The problem is, my code reveals the 3rd option, and it has to be there for a reason. 0xffff0 can be in 3 different states. Not containing 0xea (jumps to 32 bit SEC); containing 0xea and 0xf000e05b (if BSP, jumps to 0xffff0 otherwise hlt); containing 0xea and not 0xf000e05b (jumps to 32 bit SEC).
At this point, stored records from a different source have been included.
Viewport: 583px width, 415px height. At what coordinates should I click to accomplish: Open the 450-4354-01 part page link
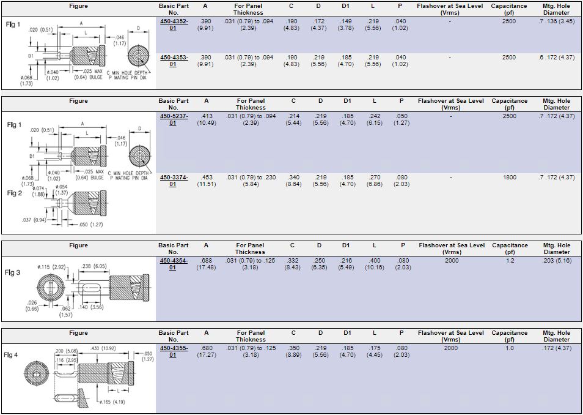[x=174, y=264]
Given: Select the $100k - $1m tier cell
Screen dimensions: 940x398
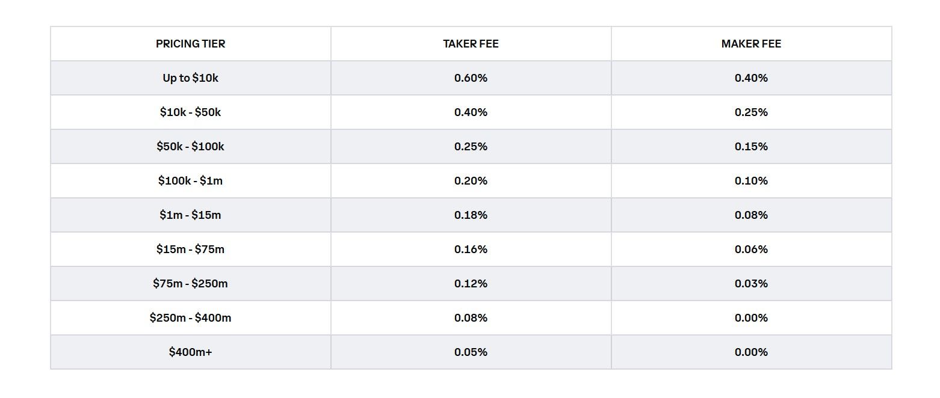Looking at the screenshot, I should tap(190, 181).
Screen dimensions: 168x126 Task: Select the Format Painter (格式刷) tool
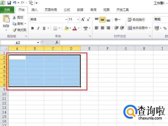20,30
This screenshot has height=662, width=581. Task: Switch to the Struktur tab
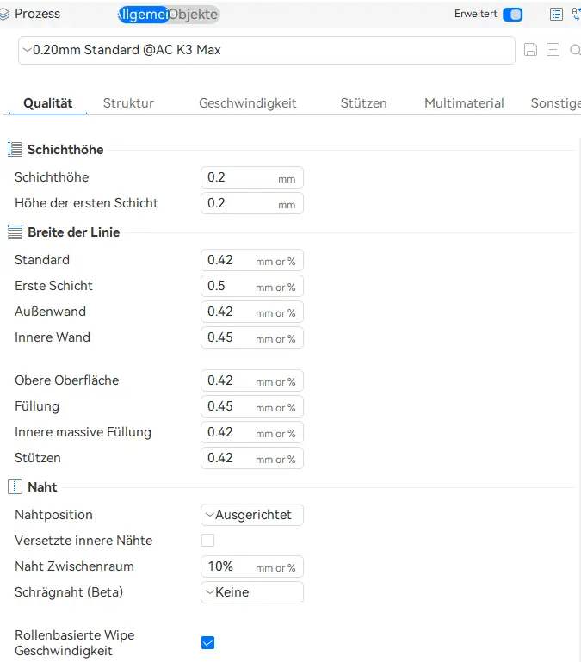[x=128, y=103]
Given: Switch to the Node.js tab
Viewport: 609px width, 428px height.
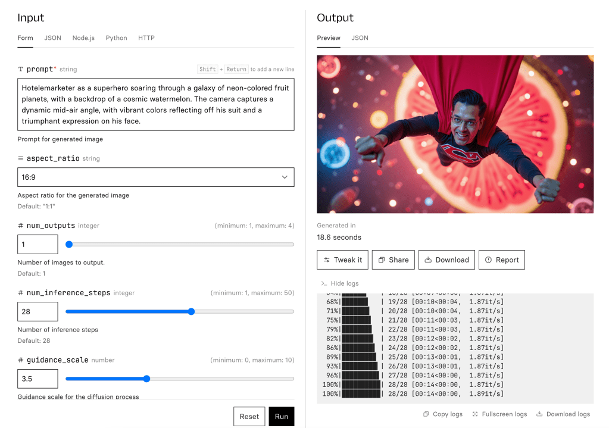Looking at the screenshot, I should click(x=83, y=38).
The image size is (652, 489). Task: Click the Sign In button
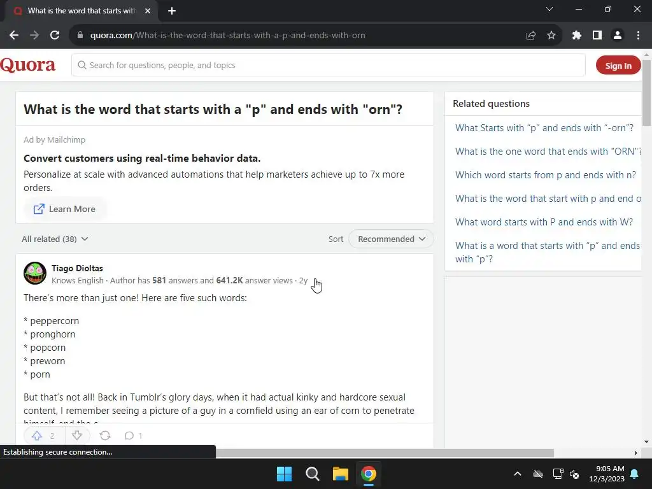pyautogui.click(x=618, y=66)
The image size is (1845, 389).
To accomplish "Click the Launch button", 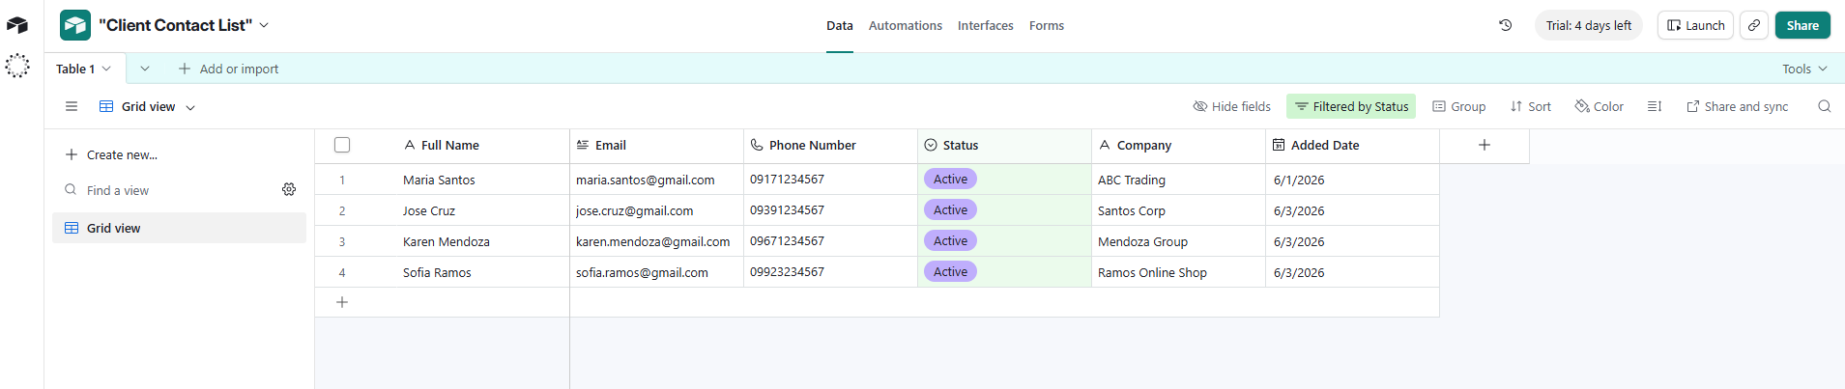I will pyautogui.click(x=1695, y=25).
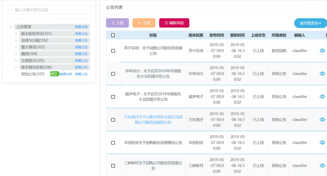Focus the keyword filter input field
327x176 pixels.
[x=49, y=10]
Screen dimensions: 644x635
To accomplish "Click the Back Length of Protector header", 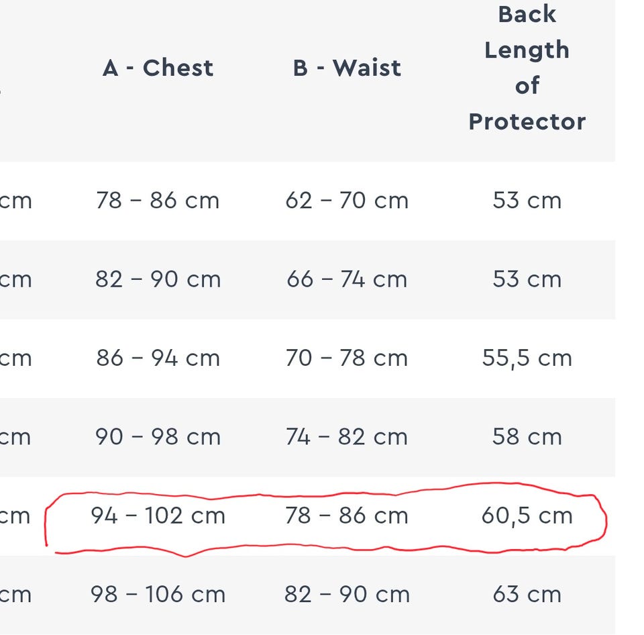I will pos(527,68).
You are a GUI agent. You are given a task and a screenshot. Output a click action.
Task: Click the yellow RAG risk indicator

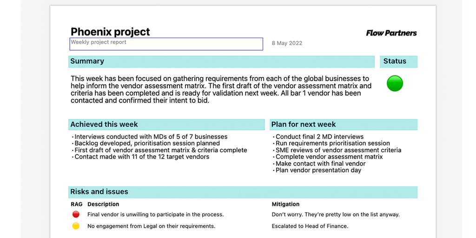(x=76, y=226)
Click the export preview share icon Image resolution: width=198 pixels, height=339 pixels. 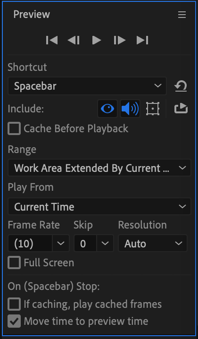coord(181,109)
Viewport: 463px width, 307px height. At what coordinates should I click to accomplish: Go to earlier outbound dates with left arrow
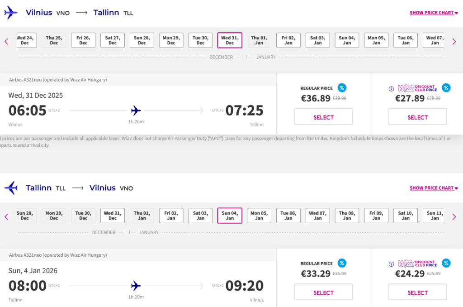(6, 42)
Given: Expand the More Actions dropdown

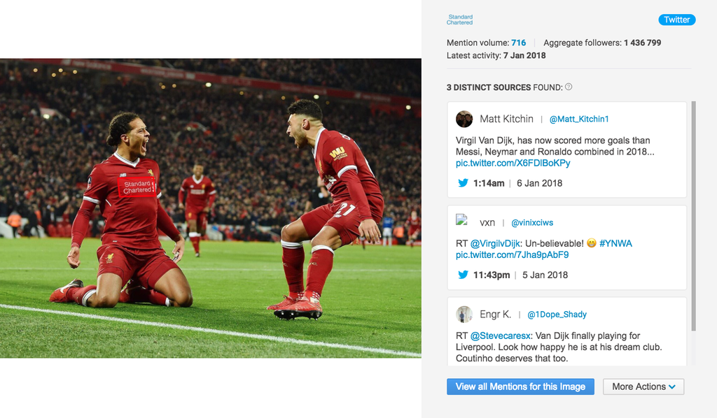Looking at the screenshot, I should [x=643, y=387].
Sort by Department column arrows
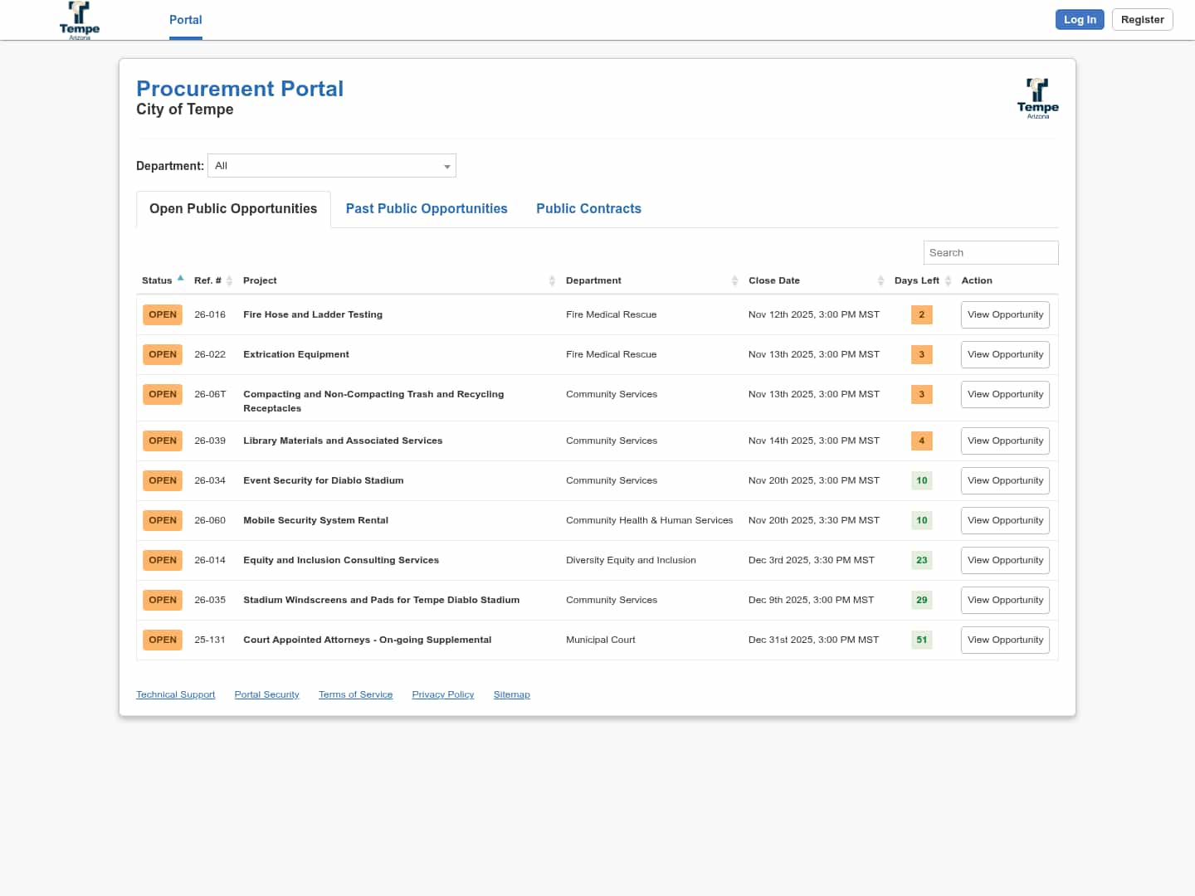This screenshot has width=1195, height=896. click(x=734, y=281)
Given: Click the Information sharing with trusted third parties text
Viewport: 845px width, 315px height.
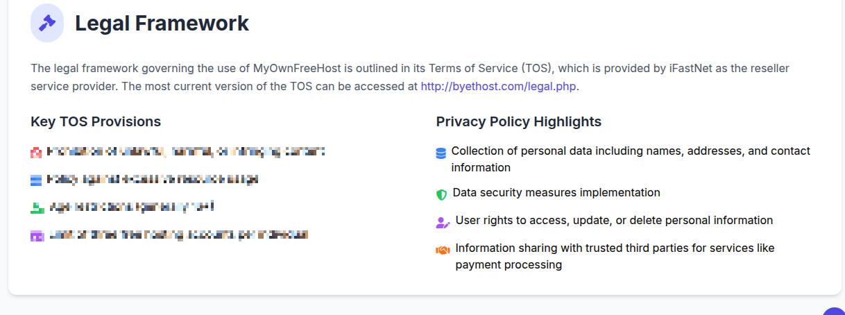Looking at the screenshot, I should tap(615, 256).
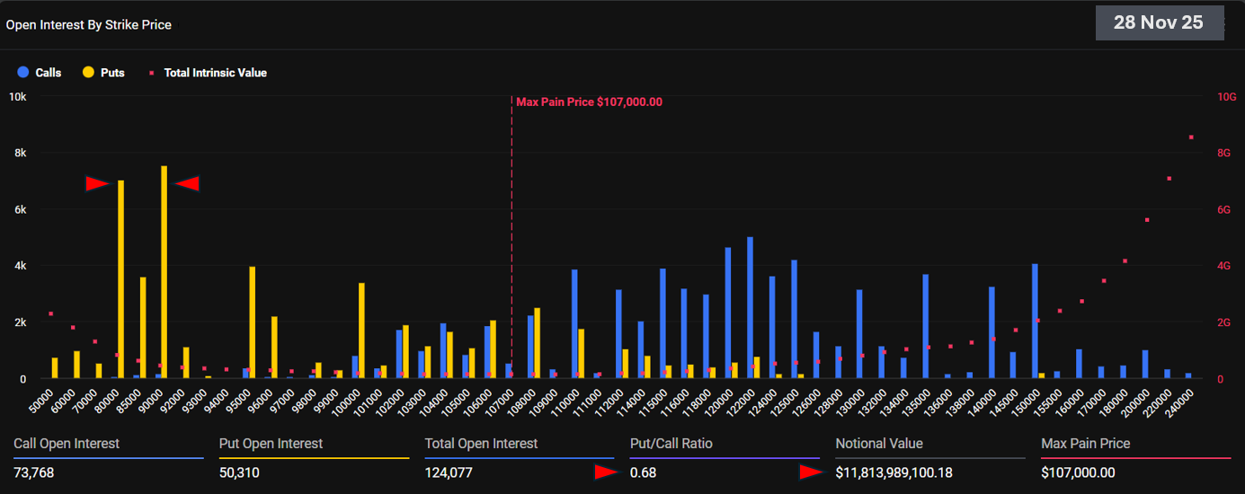The width and height of the screenshot is (1245, 494).
Task: Click the red arrow right of the 90000 put bar
Action: pyautogui.click(x=187, y=183)
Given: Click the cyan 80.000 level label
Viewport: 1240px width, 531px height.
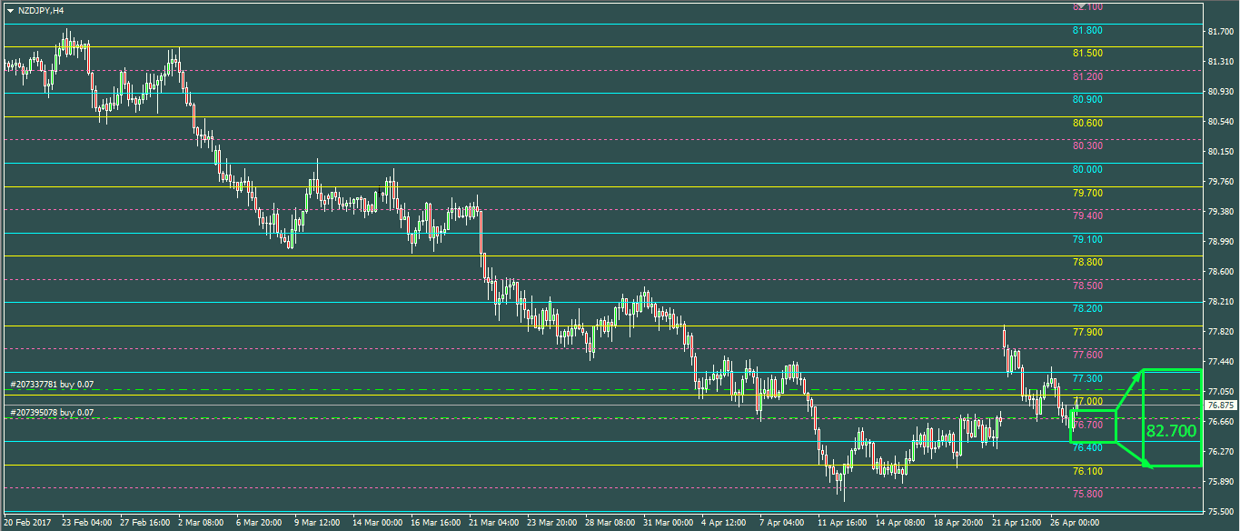Looking at the screenshot, I should [x=1087, y=169].
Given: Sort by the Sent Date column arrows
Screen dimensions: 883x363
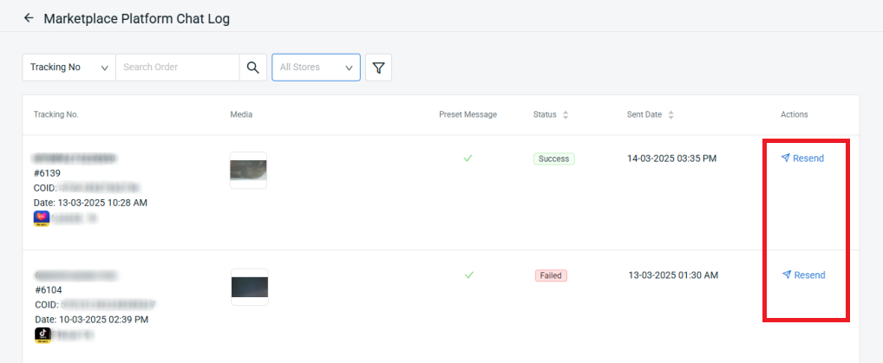Looking at the screenshot, I should [670, 115].
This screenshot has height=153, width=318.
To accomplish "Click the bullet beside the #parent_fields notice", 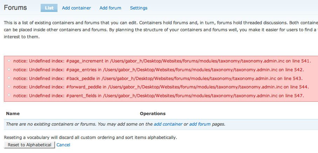I will pyautogui.click(x=9, y=95).
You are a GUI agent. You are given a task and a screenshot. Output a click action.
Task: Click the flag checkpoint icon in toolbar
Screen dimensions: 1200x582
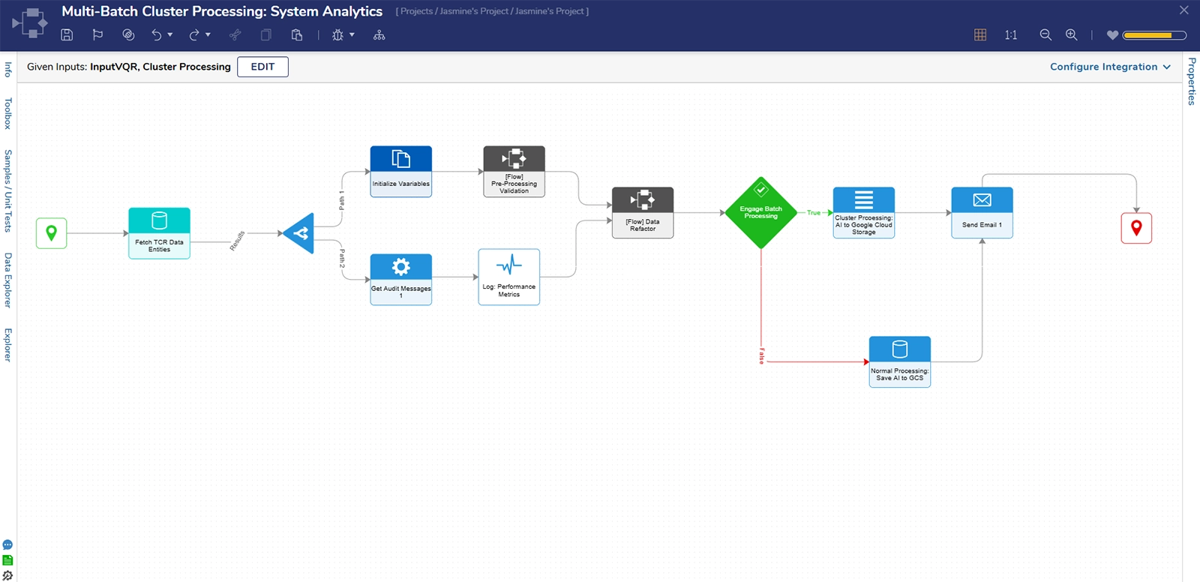98,35
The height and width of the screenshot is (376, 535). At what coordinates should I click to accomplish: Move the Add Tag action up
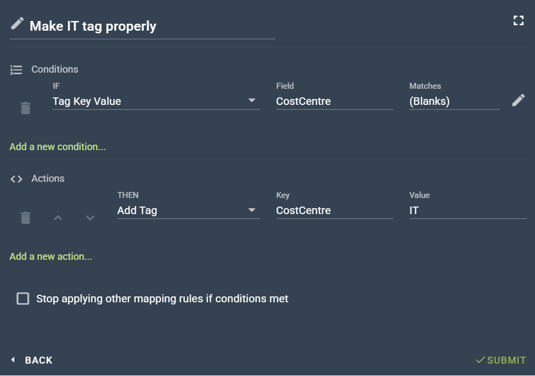click(x=58, y=218)
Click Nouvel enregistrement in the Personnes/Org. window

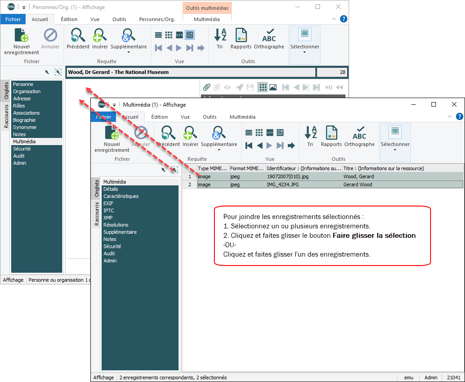click(21, 41)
My guess is that containing 0xea and 0xf000e05b means it is a legacy boot and a warm start. Containing 0xea and not 0xf000e05b means it is a warm UEFI boot. Not containing 0xea means the RAM contains nothing useful in either mode and if it's actually a warm boot then it needs issue a PLTRST# if the RAM doesn't contain anything useful, . That's sort of the only option remaining. That leaves me to theorise that seeing as that 3rd check doesn't occur on your UEFI BIOS, you see identical code in UEFI mode, whereas if I were to boot into UEFI mode, I reckon I'd see different code at 0xffff0 to 0xfffffff0, but a different code to what it would be if I were in UEFI legacy boot. This is possibly some 16 bit shorthand for UEFI warm boot in shadowed RAM, which is still present after a warm boot, and UEFI will detect and jump to it / use this data later on. On your system, this shadow RAM at the location is not being used and is being directed to SPI ROM instead. Maybe yours implements it differently and shadows to a different region of the 1MiB space and uses a different PAM, and it detects it later on (and therefore doesn't need to clarify the 0xea with an extra step); it may assume UEFI shadow in the 700MiB range is corrupt (because the OS could overwrite it but some of it remains resident; I'm not sure what the policy is on this). The 1MiB range may be the only safe place to shadow warm start data and it can't shadow to 0xff000000–0xffffffff as that range can only ever be decoded to DMI and in the RAM is typically memory reclaim from elsewhere. If is assumes the OS doesn't overwrite the UEFI data in RAM, then your shadow might not be in the lower 1MiB at all, and the check further in may be checking the 700MiB region for the warm start implementation. The warm start implementation will assume services are loaded and devices are already enumerated and will let you select a new boot device if you want.

The reason why edk2 calls the routine 'NotWarmStart' even though it doesn't check RAM / support warm start like our implementations, is because I'd imagine that 0xcf9 tells the processor if a warm boot / soft reset has occurred on the system (I.e. an INIT# packet has been sent to the processor: bit3 is high but bit2 is low, and the code currently executing is implicitly on the processor that was INITed; I can only assume this bit goes low after a reset only by using PLTRST# or writing 0 to it), therefore it can still tell that it is a warm start but it needs to (whether the RAM contains useful data or not) perform a PLTRST#, because the warm start system state will never be made use of.

Also there is no loop at hlt. Hlt enters a HALT state, and responds to an INIT# IPI to put it in a wait-for-SIPI state. Execution will then begin at whatever address the BSP selects for the AP.